EXERCISE BRIEF ▸ A verbatim copy of the full data, with no pictures, is the expected answer.

DATASET RECORDS Block Start

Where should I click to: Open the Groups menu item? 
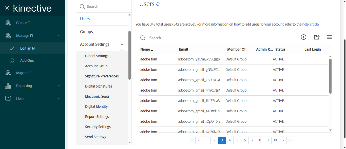86,32
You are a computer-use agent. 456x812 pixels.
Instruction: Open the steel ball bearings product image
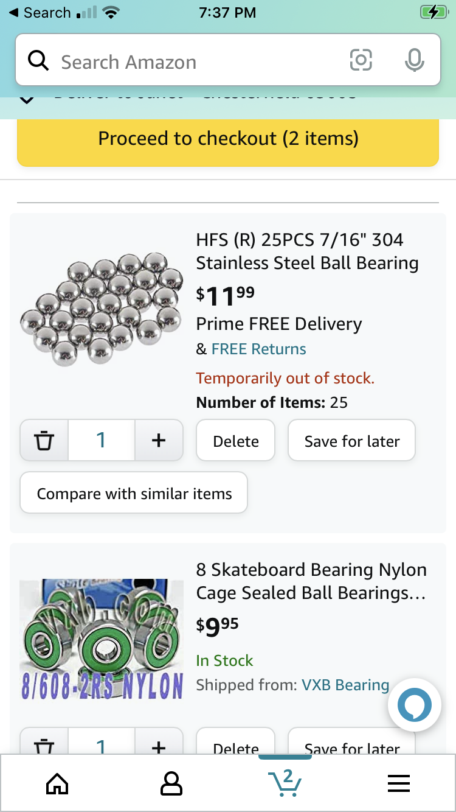(102, 309)
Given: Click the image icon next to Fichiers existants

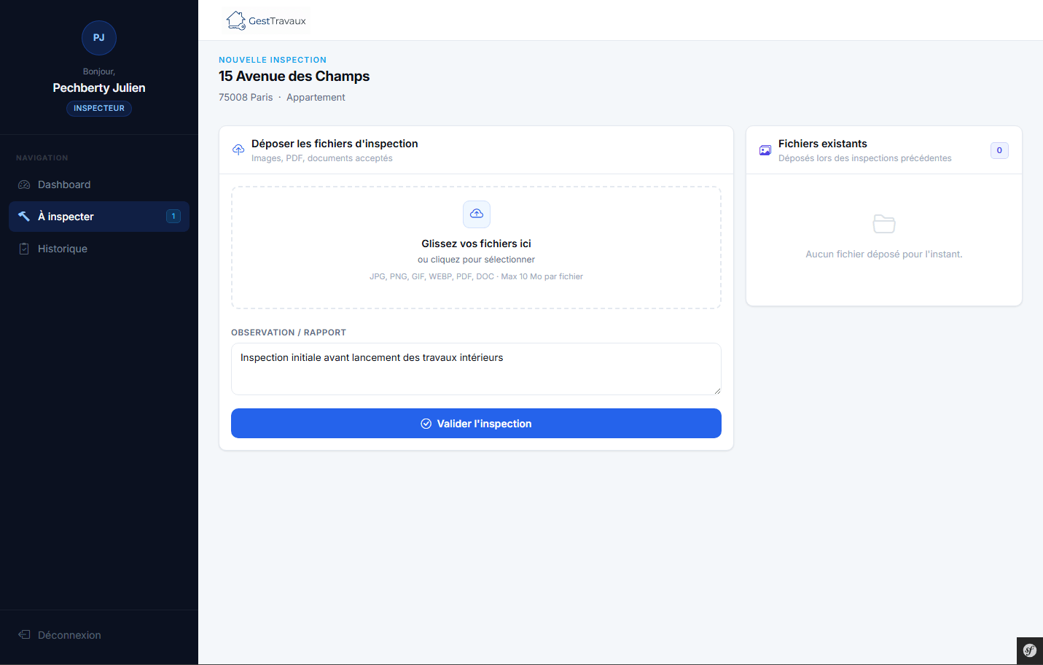Looking at the screenshot, I should [x=765, y=150].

DATASET RECORDS Block End

THE ANSWER ▸
Where should I click to: Open the Groups menu item? 
86,32
You are a computer-use agent. 456x812 pixels.
Instruction: Open the steel ball bearings product image
(102, 309)
Given: Click the image icon next to Fichiers existants

Looking at the screenshot, I should [x=765, y=150].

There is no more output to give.